Common media pushes the idea that lowering interest rates induces equity market rallies over in the long run as investors may find debt instrument less desirable as result. The sentiment is true, among the newbie, uninformed investors; and the markets do tend to go up on the very days where interest rates lower, the momentum often loses air soon after.

However, reality (often far from conventional beliefs) lies through the perspective of the few consistent winners. The right question would be, what is the true motivation for the central banks to lower interest rates?

Motivation
They do it because they believe things will get worse in the coming fiscal period, and lowering interest rates might produce a soft landing. As the Gods of central banks understand current economic conditions better than most of us, and unlike popular TV economists, they are CORRECT more often than not.

Pretty simple logic right? The financial institutions are not charity organizations. Every news release, publicized analyst opinion hold a specific purpose. Once understood, one could start finding real value off mainstream financial media.


Monday, September 1, 2008

Lehman Is screwed

I ran across this today, Lehman is a buy — and here's why ; from what I've read, the article only displayed reasons why you should short the stock.

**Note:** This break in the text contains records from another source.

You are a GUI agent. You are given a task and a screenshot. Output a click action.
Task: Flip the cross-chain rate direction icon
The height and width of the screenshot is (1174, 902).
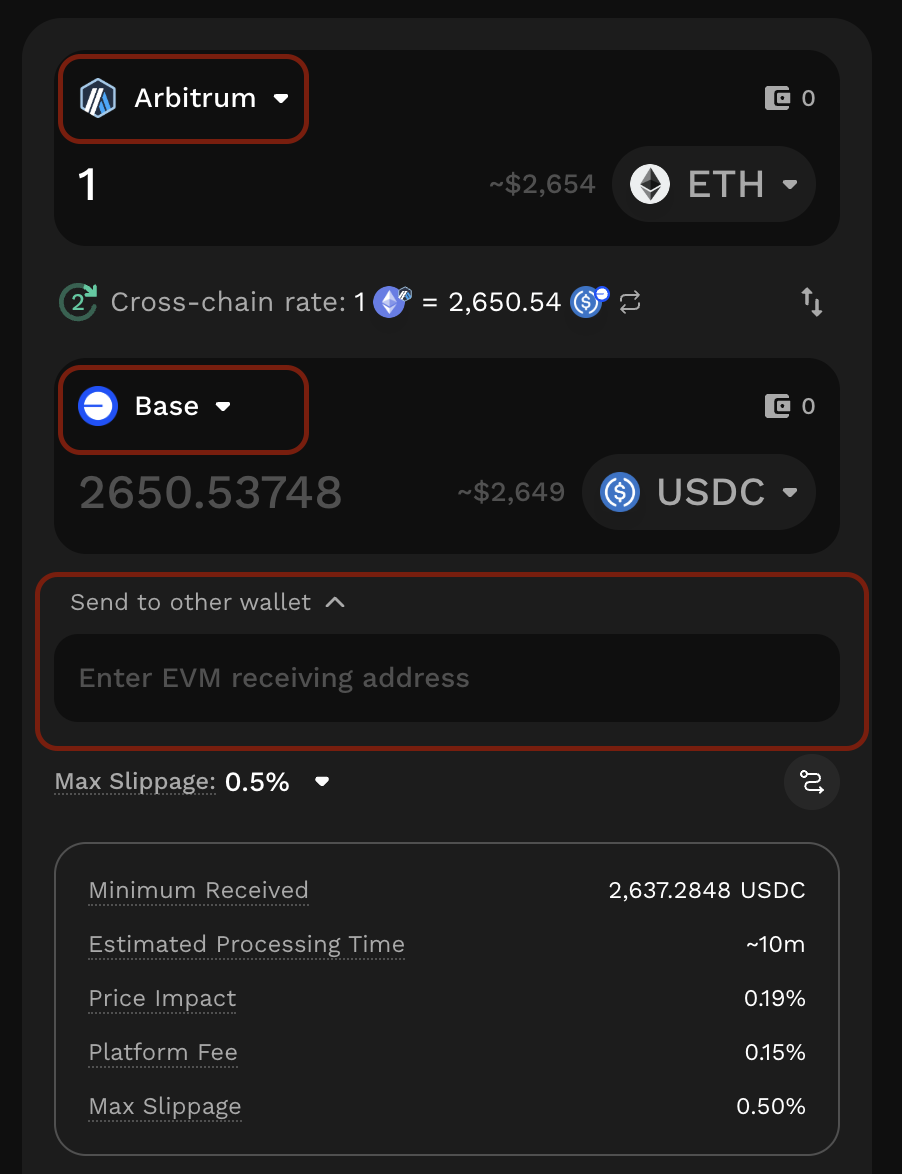(x=630, y=302)
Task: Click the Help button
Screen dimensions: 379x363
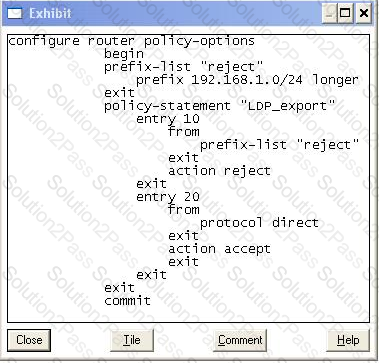Action: [348, 340]
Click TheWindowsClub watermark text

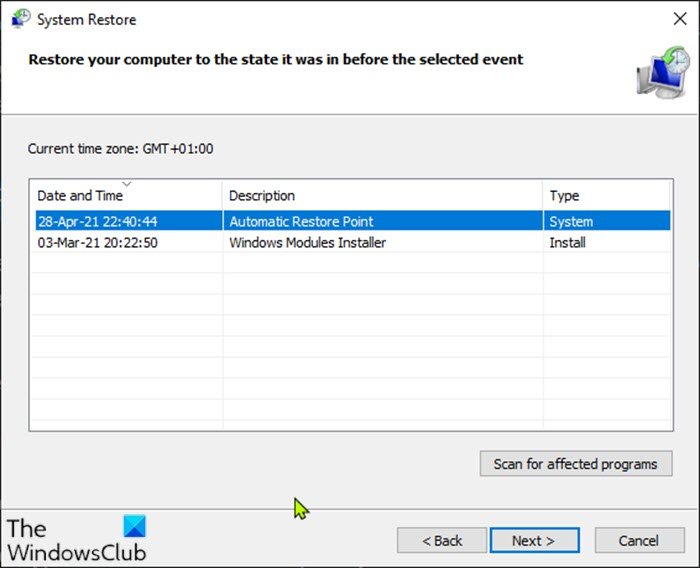[x=77, y=540]
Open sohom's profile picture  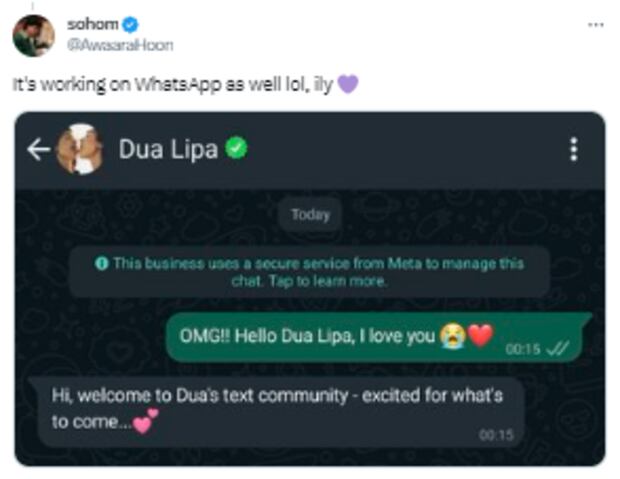point(33,36)
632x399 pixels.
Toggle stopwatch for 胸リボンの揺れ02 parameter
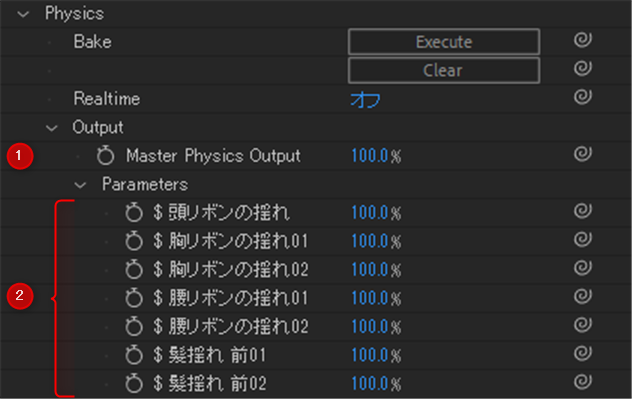(x=134, y=269)
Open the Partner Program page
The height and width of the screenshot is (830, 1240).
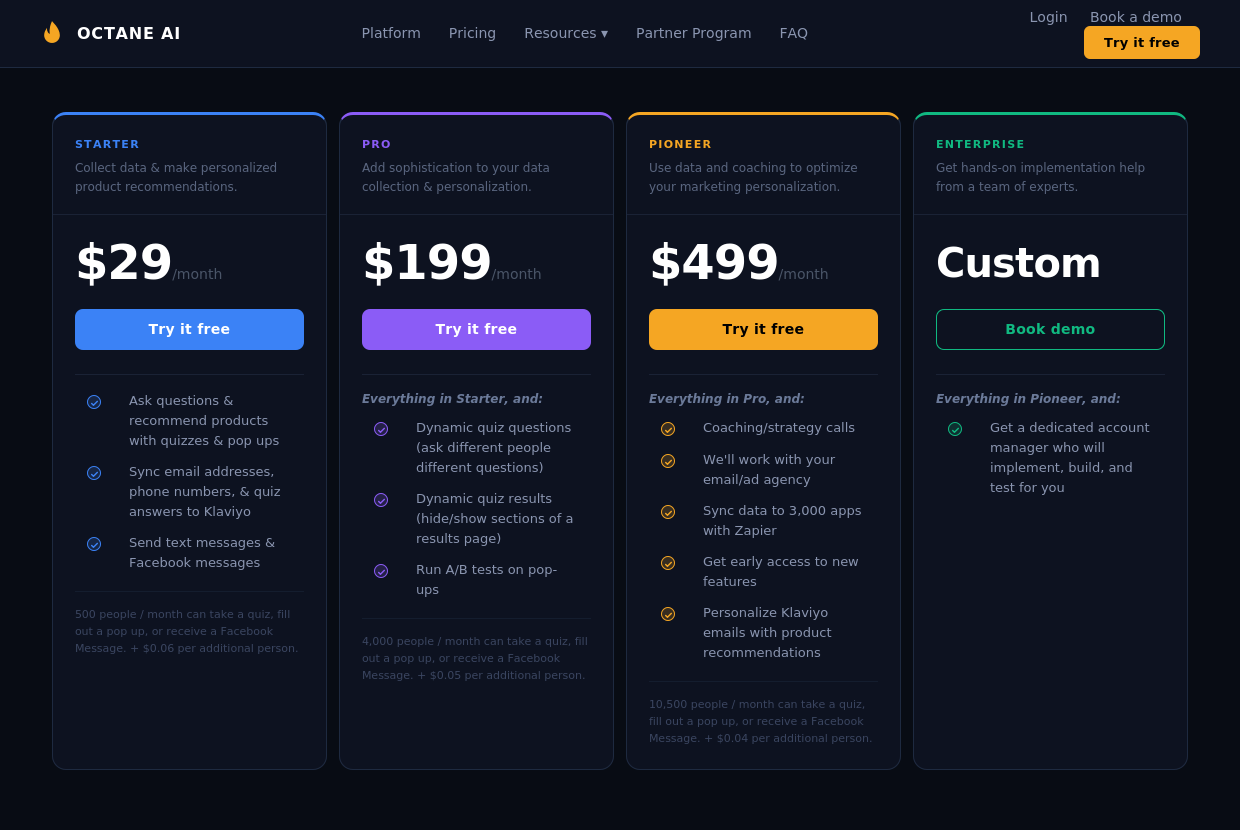click(x=693, y=33)
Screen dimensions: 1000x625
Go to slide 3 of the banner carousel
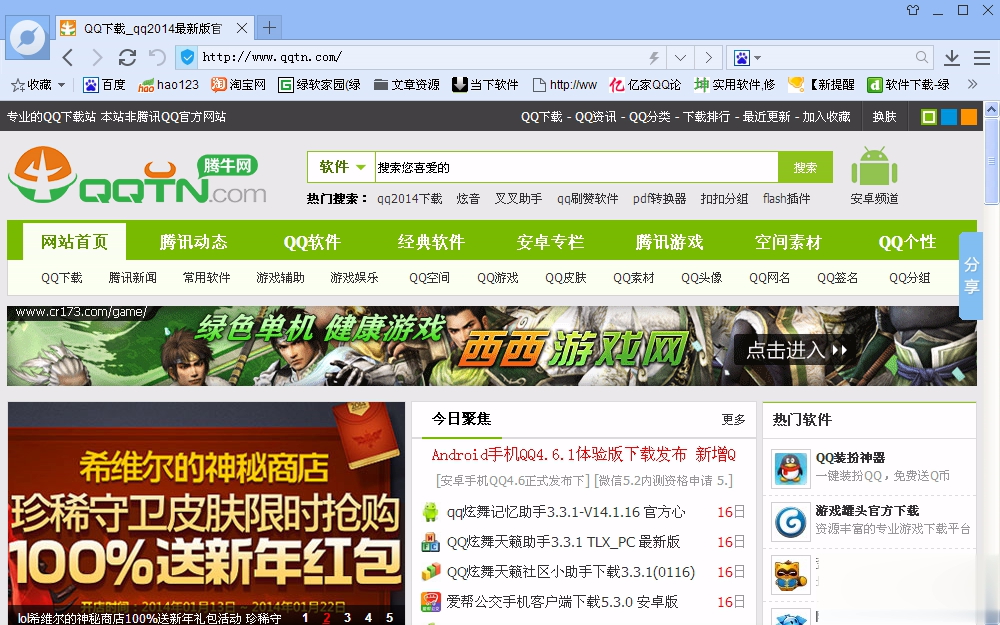pos(347,617)
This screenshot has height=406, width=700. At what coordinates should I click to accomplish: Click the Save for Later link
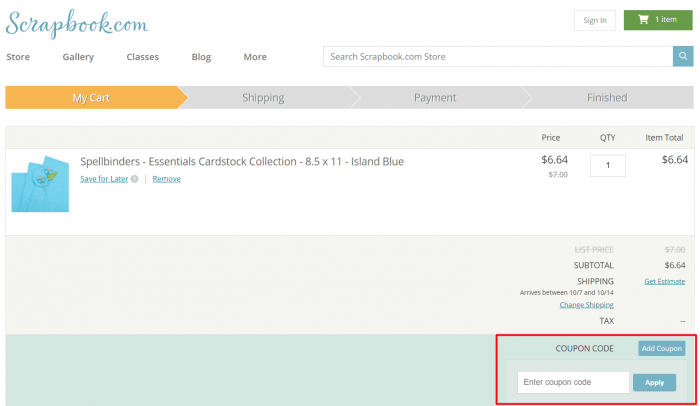(x=104, y=179)
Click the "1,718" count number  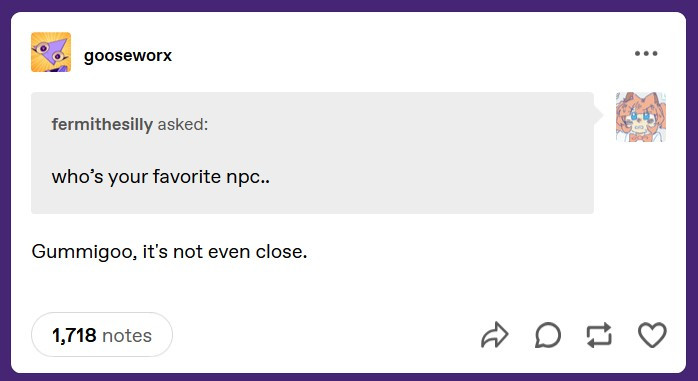pyautogui.click(x=74, y=335)
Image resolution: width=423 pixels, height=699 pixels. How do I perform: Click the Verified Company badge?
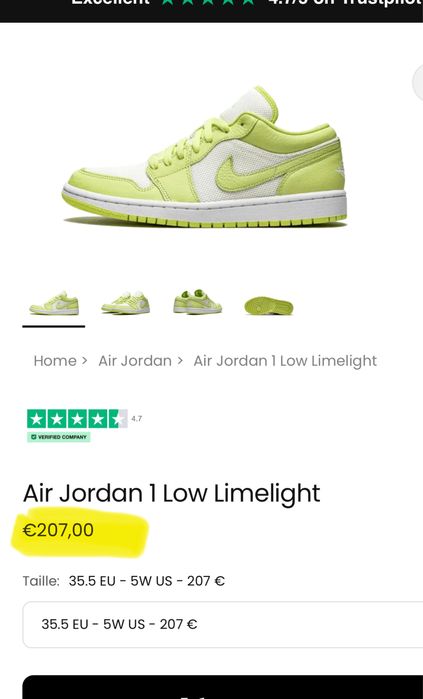59,437
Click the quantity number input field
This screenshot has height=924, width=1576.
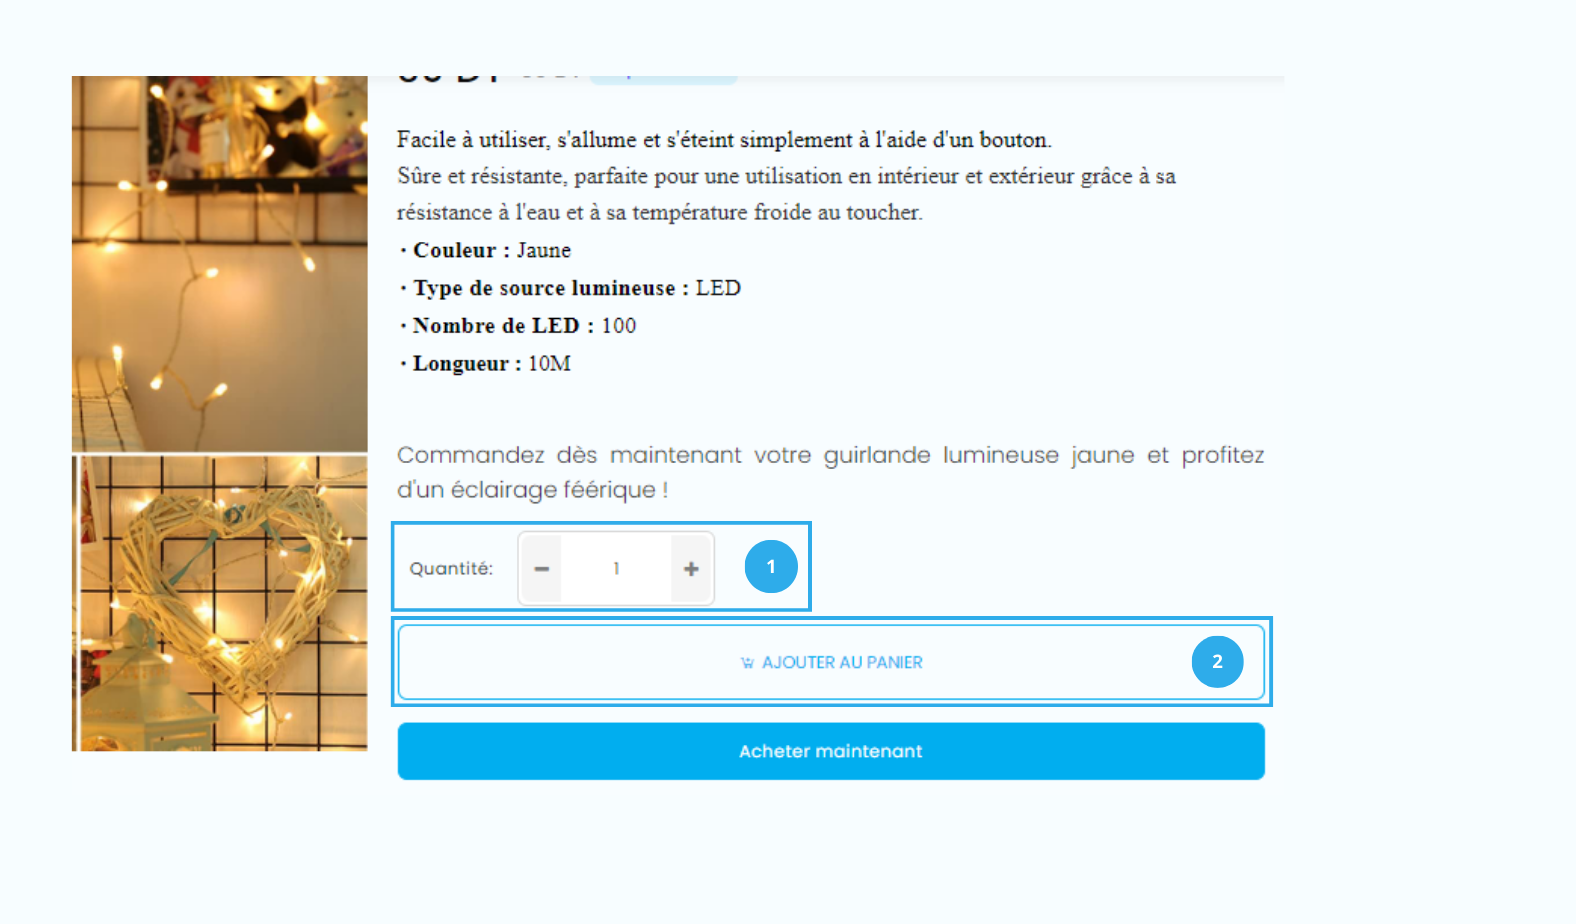pyautogui.click(x=616, y=568)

Analyst says Lehman will address problems or face hostile takeover bid

By John Spence, MarketWatch
Last update: 11:29 a.m. EDT Aug. 29, 2008

BOSTON (MarketWatch) -- One of the more candid analysts tracking Wall Street is sticking with his buy rating on Lehman Brothers... the embattled investment bank planning to lay off as many as 1,500 employees...

Chart of LEH
Chief Executive Richard Fuld is also said to be facing an internal rebellion...

'This saga is not likely to continue much longer. Since I believe the result will be a positive one,' Bove said, even though markets are expecting "dismal" results for the fiscal third quarter, which ends Aug. 31. End of Story

reflections:
The attempt at deception is unbelievable, Bove thinks we're stupid. He tried to entice investors into buying Lehman stocks with only a "I believe the results will be a positive one...", he could've done better than that. Not even the dumb money would swallow that up.

Lehman Brothers is f&*$ed, and Bove's handlers want to dump the stock, it would be great if some uninformed investors decide to make the investment off the above propaganda for a nice rally to sell off from. There's some truth.